* begin Text excerpt *
If you do not hire an attorney to represent you, you may wish to do your homework.

If you answer the Complaint, the following is a guide as to what the Answer should include.  This is not legal advice, and you should not rely on it.  

1.  At the top of the Answer, complete the Caption by typing or writing in ink the name and title of the court, the Plaintiff’s name, the Case Number, and your name as the Defendant, as well as any other Defendants.  

2.  Type or write in ink the word ANSWER, which should be centered right below the caption.  

3.  Beginning with the first paragraph of the Plaintiff’s Complaint, start saying what you agree with or disagree with.  In other words, if you agree with a paragraph say:  “I admit paragraph 1.”  Or, if you disagree with a paragraph say:  “I deny paragraph 2”., and then give the reason why you disagree with that paragraph.  Be sure you answer all of the paragraphs in the Complaint.  

4.  If you believe the Plaintiff owes you money, you may add a Counterclaim to your Answer.  If you are going to do this, be sure and type or write in ink the heading COUNTERCLAIM, which should be centered below the answer portion.  Be sure you state in numbered paragraphs what they owe and why.  

5.  At the bottom of the Answer, and Counterclaim if applicable, you must write in the date you sign the Answer, and Counterclaim if applicable, sign your name, and write or type in your address and telephone number.  In addition, write or type a statement saying that you have delivered a copy to the Plaintiff or Plaintiff’s attorney, if any.  

You must file the original Answer with the Clerk of Court in the county where the lawsuit was filed.  Be sure you deliver a copy of your Answer to Plaintiff or Plaintiff’s attorney, if any, immediately after filing the original with the Clerk and keep a copy for your records.  

If you do not answer the Complaint within the 20 day period, and a DEFAULT has not been entered against you by the Clerk of Court, you should immediately file and serve an Answer as explained above.  

After filing your Answer and if you do not settle with the Plaintiff, a trial will be set by the Court.  If the case is filed in Circuit Court, there may be pre-trial procedures or motions that need to be done or filed.  The Court will inform you upon your request for information.  

If you lose the lawsuit, a judgment will be entered against you.  The Plaintiff who has won a judgment is called a “judgment creditor” and the Defendant who has lost and had a judgment entered against him/her is called a “judgment debtor”.  The judgment creditor has ten years to collect on the judgment, and may renew the judgment for one more ten-year period.
* end Text excerpt *
## Your objective
According to the guide above on answering a complaint, where must the original Answer be filed?
* begin Extracted entries *
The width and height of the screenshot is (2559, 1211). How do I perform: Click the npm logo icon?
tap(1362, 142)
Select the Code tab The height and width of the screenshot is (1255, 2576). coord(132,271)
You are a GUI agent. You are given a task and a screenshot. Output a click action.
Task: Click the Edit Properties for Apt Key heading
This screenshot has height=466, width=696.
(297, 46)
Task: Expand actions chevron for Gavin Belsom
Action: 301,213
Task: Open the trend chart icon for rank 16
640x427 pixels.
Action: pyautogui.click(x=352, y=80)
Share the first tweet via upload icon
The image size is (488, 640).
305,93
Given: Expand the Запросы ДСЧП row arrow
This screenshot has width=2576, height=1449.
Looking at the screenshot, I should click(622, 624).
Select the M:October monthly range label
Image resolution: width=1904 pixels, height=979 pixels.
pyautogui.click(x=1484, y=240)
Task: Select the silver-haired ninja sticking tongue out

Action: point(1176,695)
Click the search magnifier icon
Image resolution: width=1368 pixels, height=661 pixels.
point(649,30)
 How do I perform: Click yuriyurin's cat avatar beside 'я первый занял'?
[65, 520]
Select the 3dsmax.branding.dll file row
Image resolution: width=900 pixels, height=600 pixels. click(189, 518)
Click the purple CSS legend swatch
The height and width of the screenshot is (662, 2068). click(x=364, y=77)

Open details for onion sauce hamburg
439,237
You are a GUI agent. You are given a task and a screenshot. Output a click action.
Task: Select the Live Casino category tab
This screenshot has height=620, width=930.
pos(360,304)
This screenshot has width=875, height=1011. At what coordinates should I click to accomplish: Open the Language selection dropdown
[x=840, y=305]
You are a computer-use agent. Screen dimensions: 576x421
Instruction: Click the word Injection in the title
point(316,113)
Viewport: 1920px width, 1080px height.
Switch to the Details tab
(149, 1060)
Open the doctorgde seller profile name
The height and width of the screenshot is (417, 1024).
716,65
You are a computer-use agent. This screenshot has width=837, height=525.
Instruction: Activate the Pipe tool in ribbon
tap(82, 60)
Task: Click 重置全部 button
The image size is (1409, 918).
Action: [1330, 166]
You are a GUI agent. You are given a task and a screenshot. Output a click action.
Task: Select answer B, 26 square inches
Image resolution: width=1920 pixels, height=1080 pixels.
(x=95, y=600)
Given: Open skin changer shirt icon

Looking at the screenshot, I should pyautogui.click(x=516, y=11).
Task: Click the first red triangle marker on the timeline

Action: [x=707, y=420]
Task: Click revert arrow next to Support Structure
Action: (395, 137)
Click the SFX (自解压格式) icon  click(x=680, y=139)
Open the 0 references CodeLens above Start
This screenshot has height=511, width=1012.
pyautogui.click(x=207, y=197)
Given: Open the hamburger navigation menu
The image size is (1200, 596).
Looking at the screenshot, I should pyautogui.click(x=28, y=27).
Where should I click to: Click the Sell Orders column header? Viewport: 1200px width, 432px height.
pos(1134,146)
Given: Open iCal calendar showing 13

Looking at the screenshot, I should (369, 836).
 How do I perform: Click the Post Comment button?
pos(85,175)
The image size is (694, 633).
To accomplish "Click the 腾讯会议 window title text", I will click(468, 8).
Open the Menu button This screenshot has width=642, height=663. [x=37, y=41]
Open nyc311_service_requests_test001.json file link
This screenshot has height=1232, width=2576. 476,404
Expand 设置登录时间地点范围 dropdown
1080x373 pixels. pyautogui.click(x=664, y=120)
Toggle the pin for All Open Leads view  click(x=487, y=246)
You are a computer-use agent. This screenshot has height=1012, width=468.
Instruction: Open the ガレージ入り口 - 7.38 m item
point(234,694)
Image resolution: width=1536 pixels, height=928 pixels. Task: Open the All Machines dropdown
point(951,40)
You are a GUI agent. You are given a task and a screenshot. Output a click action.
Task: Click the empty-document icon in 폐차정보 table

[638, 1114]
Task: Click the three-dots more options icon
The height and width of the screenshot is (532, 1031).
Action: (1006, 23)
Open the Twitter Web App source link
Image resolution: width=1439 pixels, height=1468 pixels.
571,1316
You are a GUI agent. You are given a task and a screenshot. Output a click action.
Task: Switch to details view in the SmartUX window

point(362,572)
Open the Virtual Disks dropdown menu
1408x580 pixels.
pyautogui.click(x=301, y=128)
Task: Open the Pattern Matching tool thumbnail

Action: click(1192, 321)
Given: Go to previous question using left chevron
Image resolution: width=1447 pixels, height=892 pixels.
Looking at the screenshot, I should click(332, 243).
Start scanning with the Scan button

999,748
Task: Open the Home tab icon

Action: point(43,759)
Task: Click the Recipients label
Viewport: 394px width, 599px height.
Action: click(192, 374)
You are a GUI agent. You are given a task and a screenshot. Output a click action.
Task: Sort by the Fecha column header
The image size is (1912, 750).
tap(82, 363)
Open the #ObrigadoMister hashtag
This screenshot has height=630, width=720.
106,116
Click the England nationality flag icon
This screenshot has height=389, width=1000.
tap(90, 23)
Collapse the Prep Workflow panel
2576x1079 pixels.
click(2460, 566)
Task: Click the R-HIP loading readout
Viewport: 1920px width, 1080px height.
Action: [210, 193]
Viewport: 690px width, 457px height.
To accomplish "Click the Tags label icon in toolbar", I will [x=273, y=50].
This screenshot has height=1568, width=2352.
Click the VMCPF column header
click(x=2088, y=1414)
* end Extracted entries *
## Solved problem
With the Clerk of Court in the county where the lawsuit was filed.